NIST Payload Specialist
- Time in space: 19d 15h 58m
- Missions: STS-83, STS-94

= Gregory T. Linteris =

American astronaut and scientist (born 1957)

Gregory Thomas Linteris (born October 4, 1957) is an American scientist who flew as a payload specialist on two NASA Space Shuttle missions in 1997.

==Education==
Linteris grew up in Demarest, New Jersey, where he attended Northern Valley Regional High School at Demarest. He received a bachelor of science degree in chemical engineering from Princeton University in 1979 and a master of science degree from the design division of the mechanical engineering department at Stanford University in 1984; he was awarded a doctorate in mechanical and aerospace engineering from Princeton in 1990 after completing a doctoral dissertation titled "Trace radical species detection in a turbulent chemical kinetic flow reactor using a 180⁰ laser induced fluorescence probe" supervised by Fred Dryer. Linteris is a member of the American Institute of Aeronautics and Astronautics, the American Physical Society, the Combustion Institute and Sigma Xi He has over 100 publications in the areas of combustion, chemical kinetics, spectroscopy, and heat transfer.

==Spaceflight experience==
Linteris was a payload specialist on STS-83 (April 4–8, 1997) and STS-94 (July 1–17, 1997) and logged over 471 hours in space. STS-83, the Microgravity Science Laboratory (MSL-1) Spacelab mission, was cut short because of problems with one of the Space Shuttle's three fuel cell power generation units.
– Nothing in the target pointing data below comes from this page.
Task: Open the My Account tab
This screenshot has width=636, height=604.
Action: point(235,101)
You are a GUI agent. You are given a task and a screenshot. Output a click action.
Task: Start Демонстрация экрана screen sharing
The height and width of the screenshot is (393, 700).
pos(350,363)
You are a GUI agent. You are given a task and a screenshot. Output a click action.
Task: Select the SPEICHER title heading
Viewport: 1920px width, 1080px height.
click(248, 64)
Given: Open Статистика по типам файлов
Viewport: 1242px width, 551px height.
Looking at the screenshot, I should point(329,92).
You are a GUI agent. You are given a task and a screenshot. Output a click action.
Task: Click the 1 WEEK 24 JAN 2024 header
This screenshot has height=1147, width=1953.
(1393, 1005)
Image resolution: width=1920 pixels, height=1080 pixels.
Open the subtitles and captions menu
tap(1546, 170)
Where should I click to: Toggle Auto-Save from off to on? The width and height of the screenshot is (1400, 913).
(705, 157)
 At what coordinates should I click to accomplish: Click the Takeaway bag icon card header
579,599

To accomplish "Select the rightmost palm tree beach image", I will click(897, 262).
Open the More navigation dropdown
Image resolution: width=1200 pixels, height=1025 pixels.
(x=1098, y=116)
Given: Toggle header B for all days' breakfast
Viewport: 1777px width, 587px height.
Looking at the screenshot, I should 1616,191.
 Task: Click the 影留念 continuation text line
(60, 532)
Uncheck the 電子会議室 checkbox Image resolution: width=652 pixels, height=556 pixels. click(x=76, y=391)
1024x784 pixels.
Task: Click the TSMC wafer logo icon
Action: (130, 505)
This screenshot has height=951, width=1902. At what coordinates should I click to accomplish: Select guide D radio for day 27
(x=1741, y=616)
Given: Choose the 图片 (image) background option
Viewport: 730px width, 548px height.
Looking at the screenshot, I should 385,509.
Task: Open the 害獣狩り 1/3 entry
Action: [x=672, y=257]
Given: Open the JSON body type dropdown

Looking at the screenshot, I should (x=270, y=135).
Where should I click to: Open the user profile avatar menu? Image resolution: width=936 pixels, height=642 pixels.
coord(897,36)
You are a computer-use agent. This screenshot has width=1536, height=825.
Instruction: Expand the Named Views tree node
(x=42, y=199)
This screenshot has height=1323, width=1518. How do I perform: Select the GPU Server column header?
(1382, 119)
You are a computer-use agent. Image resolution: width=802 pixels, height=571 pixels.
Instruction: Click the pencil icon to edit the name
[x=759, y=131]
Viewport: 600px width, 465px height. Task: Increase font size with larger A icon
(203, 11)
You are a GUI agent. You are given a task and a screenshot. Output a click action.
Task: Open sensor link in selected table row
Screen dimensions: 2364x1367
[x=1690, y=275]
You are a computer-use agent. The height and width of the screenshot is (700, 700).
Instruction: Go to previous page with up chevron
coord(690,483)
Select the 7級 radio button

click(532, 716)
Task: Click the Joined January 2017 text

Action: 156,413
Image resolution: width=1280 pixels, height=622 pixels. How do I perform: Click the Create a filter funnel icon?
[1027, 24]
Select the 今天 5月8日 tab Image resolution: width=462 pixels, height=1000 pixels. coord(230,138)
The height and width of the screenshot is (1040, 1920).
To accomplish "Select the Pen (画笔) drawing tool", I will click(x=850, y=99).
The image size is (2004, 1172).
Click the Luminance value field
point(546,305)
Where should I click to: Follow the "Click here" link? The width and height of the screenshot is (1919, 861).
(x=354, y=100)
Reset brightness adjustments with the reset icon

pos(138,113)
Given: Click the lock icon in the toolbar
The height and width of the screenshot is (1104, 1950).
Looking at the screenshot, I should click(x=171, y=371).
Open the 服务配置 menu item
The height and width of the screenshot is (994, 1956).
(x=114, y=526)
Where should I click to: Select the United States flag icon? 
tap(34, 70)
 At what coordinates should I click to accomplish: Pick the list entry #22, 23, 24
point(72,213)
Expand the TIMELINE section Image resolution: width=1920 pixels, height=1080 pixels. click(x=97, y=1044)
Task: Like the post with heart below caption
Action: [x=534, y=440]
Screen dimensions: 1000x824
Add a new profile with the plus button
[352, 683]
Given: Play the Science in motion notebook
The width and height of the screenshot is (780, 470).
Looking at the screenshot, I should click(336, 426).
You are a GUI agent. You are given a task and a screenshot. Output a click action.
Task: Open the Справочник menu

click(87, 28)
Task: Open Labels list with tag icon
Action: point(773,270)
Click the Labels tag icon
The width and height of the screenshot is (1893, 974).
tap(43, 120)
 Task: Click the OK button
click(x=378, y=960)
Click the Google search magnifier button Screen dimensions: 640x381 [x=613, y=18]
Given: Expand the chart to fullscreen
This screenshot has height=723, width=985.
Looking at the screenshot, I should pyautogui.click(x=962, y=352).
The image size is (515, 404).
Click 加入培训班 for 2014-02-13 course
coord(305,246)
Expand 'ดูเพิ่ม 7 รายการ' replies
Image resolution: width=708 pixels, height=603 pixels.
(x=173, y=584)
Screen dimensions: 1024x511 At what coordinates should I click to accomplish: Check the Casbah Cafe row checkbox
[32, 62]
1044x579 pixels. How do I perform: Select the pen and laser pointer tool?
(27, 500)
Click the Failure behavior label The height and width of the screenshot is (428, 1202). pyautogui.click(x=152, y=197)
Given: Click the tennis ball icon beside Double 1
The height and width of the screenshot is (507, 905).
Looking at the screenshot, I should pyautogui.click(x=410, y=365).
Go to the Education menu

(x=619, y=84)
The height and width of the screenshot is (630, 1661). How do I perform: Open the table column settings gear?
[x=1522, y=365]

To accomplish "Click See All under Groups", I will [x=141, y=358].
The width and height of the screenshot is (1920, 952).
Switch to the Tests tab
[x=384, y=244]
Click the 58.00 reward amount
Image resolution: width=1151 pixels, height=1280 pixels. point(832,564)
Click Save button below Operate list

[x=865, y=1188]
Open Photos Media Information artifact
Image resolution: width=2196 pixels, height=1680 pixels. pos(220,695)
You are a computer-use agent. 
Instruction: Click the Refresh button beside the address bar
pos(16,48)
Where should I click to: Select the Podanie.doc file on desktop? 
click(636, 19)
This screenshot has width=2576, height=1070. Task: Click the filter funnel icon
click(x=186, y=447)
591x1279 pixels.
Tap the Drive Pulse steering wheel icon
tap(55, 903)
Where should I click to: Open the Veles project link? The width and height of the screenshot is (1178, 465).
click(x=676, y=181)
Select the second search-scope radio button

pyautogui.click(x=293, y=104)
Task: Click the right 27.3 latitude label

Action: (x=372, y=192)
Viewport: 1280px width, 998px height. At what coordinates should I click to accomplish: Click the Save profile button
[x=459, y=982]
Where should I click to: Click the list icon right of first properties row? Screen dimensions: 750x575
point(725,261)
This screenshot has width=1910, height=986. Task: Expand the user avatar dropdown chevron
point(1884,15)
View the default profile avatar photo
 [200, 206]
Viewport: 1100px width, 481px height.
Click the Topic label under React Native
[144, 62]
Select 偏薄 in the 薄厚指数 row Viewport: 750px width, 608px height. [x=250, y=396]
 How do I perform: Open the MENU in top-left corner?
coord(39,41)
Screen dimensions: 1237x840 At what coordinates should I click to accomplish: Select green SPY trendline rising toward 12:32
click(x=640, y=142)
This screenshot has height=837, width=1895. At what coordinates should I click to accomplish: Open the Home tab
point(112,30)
STS-94 was a re-flight of the Microgravity Science Laboratory (MSL-1) Spacelab mission, and focused on materials and combustion science research in microgravity.

==Current position==
During his spaceflight time and currently, Linteris is a staff scientist in the Building Energy and Environment Division of the Engineering Laboratory at the National Institute of Standards and Technology in Gaithersburg, Maryland.